There are ribs on the barrels. Just noting simple observation while I was lifting the the grabber up to the rib, it was grabbing and lightly lifting the full drums of honey and slipping on the smooth surface, until I reached the rib.


----------



## sqkcrk (Dec 10, 2005)

And then it slipped no more, right? That's how they are supposed to work. I don't think you need any more adjustment.


----------



## BMAC (Jun 23, 2009)

correct when it rested at the rib no more slippage. I think the 1/4 inch adjustment will be perfect. Keep in mind the adjustment needs to be welded to the grabber. When I was testing it I was simply holding the plate in place with my fingers until the grabber had enough tension on it to hold it.

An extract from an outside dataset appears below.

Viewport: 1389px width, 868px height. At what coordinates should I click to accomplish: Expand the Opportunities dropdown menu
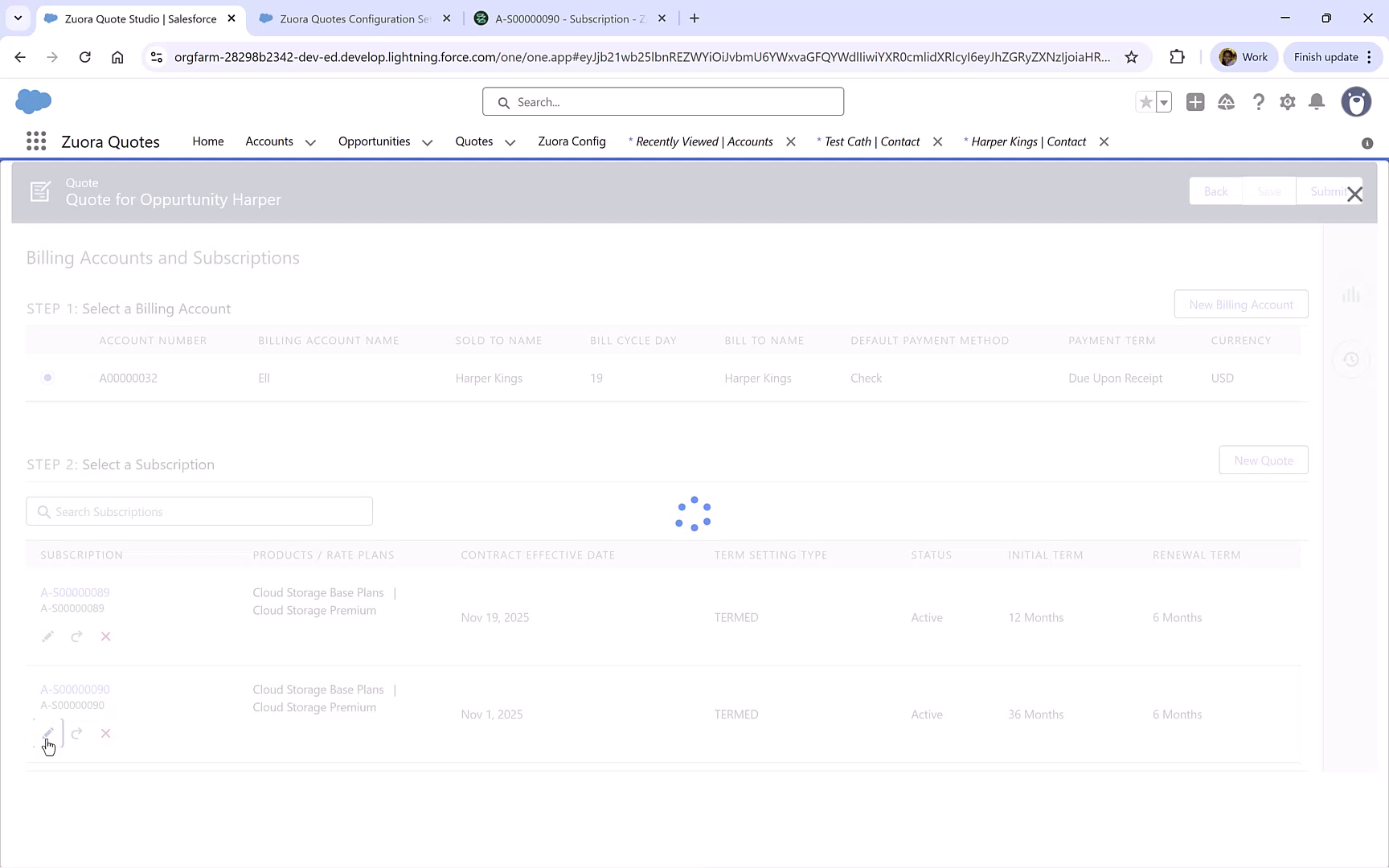pyautogui.click(x=427, y=141)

Always test your modifications before making them permanent mods. It might take a bit more time but is always cheaper in the long run.


----------



## sqkcrk (Dec 10, 2005)

Only you really know whether you need to make modifications, but from what you have described, it seems like the grabber is functioning properly. I guess you will know after adjustments are made.


----------



## jim lyon (Feb 19, 2006)

If your machine shop is good perhaps they could fashion some sort of holding bracket on each side that you could slide in or remove shims of varying thicknesses. You may discover that your test drum wasn't the best model to use long term.


----------



## BMAC (Jun 23, 2009)

Noted, that would be very easy to design and setup. He just put a 9 foot deck over my 18 foot gooseneck trailer, and has no problem turning new modified cams for engines to help boost fuel/air intake. Not bad for driving horse and buggy.


----------



## sqkcrk (Dec 10, 2005)

Their lifestyle doesn't prohibit knowing how to work on such things, or even owning and using diesel engines, just not the way we use them. I remember seeing a hay bailer being pulled by horses w/a gasoline powered engine on top of it back when I lived in OH. And we have a guy up here who has a motorized bailer and a wooden chute up into his barn, so he can harvest hay and use the baler to get it into the loft. He doesn't use twine. Just pushes the hay up into the loft.


----------



## BMAC (Jun 23, 2009)

The machine shop guy uses line shaft that runs to a 4 speed manual tranny. then to all his lathes and milling machines.


----------



## sqkcrk (Dec 10, 2005)

There is a cabinet shop w/ all sorts of modern machines all belt driven on a central shaft running the length of the building.


----------



## jim lyon (Feb 19, 2006)

I had a chance to check the manufacturer of my 2 drum grabbers. Ole reliable that's lifted 10's of thousands of drums since we bought it in the late 80's is a Hercules. Heavy and well made with nothing that's going to wear out for a long, long time. I have even, on occasion lifted a stack of 3 full drums, though a stunt I certainly wouldn't recommend. Today, I dug out my newer grabber purchased about 4 years ago, that I stashed out of sight (after several slipping incidents) so I wouldn't be tempted to use it again and looked at the make..........It's a Hercules too! Go figure, they don't make em like they used to I guess.


----------



## BMAC (Jun 23, 2009)

I get my grabber back today from the adjustment shop.


----------



## BMAC (Jun 23, 2009)

Grabber is working too well. It squeezes the metal drums so tight it doesnt slip on flat smooth part.


----------



## sqkcrk (Dec 10, 2005)

I hope it doesn't dent them too.


----------



## BMAC (Jun 23, 2009)

My concern is tearing them. Moved a dozen drums so far w no issue. I most likely will grind it a little bit


----------